Freitag, 31. Mai 2024

In unserer Straße (2)

Als ich von meinem heutigen dienstlichen Termin heimkehre, ist in meiner Straße der Teufel los. Inzwischen wurde eine Strecke von etwa 30 Metern komplett aufgerissen und das Loch neben dem Haus meiner Nachbarin auf vier mal vier Meter verbreitert. Sie diskutiert angeregt mit einem älteren Mann im Anzug und einem Bärtigen in leuchtend gelber Warnweste. Der Bagger und ein kleiner Laster fahren routiniert hin und her. Um das Chaos hat sich eine ansehnliche Menschenmenge versammelt. Auf den ersten Blick mache ich den Pfarrer von nebenan aus, der seine Enkelin dabei hat ("lassen Sie doch mal das Kind vor, das sieht ja gar nichts"), den dauerbekifften Biobauern aus der Parallelstraße und drei, vier Rentner, die weiter unten wohnen und hilfreiche Tipps zum Geschehen beisteuern.

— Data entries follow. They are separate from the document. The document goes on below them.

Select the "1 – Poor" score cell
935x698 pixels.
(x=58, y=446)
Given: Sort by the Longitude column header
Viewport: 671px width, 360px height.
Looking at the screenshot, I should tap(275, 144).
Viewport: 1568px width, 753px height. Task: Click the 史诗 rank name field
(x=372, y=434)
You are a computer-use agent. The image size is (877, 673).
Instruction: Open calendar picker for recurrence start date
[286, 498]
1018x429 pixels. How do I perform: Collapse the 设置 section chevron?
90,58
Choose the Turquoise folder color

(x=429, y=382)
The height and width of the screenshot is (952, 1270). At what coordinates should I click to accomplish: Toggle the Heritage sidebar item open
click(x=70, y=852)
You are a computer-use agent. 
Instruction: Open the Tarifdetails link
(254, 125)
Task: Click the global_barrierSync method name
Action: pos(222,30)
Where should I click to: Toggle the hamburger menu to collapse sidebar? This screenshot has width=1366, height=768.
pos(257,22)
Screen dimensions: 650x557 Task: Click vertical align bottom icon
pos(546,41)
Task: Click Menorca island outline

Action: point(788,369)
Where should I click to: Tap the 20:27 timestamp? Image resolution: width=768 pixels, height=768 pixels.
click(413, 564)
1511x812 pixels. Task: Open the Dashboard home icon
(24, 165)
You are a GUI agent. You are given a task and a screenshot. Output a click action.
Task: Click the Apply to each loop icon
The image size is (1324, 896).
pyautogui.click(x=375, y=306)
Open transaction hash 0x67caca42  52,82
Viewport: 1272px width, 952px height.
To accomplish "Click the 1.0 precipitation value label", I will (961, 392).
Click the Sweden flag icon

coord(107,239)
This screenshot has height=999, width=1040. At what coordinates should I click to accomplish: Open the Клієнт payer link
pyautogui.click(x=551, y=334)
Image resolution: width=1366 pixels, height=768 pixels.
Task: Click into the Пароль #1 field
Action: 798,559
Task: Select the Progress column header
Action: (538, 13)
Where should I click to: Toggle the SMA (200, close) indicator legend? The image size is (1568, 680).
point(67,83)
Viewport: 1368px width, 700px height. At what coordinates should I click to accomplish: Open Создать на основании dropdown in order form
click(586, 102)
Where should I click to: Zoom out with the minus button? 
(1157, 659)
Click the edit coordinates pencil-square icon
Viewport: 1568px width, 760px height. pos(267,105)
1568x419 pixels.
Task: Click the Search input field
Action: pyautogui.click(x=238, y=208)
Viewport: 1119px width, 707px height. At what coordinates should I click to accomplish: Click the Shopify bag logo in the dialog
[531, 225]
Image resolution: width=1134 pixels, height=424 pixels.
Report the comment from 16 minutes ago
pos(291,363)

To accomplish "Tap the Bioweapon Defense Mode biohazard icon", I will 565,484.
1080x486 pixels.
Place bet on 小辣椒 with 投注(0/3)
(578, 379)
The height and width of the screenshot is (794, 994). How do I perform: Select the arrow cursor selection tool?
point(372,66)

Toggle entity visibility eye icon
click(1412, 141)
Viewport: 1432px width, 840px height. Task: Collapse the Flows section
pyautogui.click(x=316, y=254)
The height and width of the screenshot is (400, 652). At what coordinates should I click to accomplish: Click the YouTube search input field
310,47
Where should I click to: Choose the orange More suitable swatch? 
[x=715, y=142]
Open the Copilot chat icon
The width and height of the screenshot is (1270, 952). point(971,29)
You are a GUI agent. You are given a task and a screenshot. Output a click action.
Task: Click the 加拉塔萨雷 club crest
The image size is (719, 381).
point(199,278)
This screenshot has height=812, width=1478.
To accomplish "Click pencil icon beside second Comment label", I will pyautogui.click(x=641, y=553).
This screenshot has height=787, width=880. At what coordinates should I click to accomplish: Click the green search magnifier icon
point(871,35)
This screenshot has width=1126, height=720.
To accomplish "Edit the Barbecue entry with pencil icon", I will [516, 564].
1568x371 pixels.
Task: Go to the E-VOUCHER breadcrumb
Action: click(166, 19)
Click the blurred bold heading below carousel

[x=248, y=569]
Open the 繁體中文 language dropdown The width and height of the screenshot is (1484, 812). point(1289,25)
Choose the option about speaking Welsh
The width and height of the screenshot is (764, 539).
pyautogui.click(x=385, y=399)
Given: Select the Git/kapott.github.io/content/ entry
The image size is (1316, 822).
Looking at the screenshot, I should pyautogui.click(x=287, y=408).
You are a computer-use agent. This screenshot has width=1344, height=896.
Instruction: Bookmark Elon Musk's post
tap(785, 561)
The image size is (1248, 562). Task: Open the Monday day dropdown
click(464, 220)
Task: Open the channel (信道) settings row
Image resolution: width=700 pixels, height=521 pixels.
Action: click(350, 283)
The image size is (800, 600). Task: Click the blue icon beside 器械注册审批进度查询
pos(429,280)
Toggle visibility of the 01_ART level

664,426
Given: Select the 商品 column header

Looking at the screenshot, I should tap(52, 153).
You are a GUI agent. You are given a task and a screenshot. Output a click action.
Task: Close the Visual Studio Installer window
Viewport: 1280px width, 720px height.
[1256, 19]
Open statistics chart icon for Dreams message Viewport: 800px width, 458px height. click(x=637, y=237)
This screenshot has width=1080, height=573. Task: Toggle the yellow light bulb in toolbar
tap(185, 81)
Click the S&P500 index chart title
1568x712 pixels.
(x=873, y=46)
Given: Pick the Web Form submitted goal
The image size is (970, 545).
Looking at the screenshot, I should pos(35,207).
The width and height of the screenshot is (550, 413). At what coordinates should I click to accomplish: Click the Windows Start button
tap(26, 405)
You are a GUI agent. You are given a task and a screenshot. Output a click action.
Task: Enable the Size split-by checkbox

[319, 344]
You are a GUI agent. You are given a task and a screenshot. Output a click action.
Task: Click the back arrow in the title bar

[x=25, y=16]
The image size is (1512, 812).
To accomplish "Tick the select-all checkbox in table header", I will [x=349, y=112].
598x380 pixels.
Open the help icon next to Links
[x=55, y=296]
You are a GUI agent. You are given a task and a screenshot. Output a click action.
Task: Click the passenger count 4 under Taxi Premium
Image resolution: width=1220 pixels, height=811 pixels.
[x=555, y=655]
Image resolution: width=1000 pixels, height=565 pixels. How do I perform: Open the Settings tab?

Zwei Lokalpolitiker sortieren ihre Unterlagen, die Burschenschaft schleppt eilig Bierbänke herbei, die Blaskapelle spielt sich warm, eine Hüpfburg wird aufgepumpt, Hubschrauber kreisen über der Szenerie. Irgendwo bellt ein Hund. Ich fühle mich an Kishons "Blaumilchkanal" erinnert, mit einem Hauch von Loriots "Kosakenzipfel". Inzwischen ist mir klar, dass es sich nicht um eine, sondern gleich um zwei Baustellen handelt, die ein grausames Schicksal hier und heute zusammengeführt hat. Während der eine Trupp alles daran setzt, die Ursache für den Wasserschaden im Heizungskeller meiner Nachbarin zu finden oder zumindest das komplette Dorf umzugraben, verlegt das andere Team die legendären Glasfaserkabel der Deutschen Glasfaser.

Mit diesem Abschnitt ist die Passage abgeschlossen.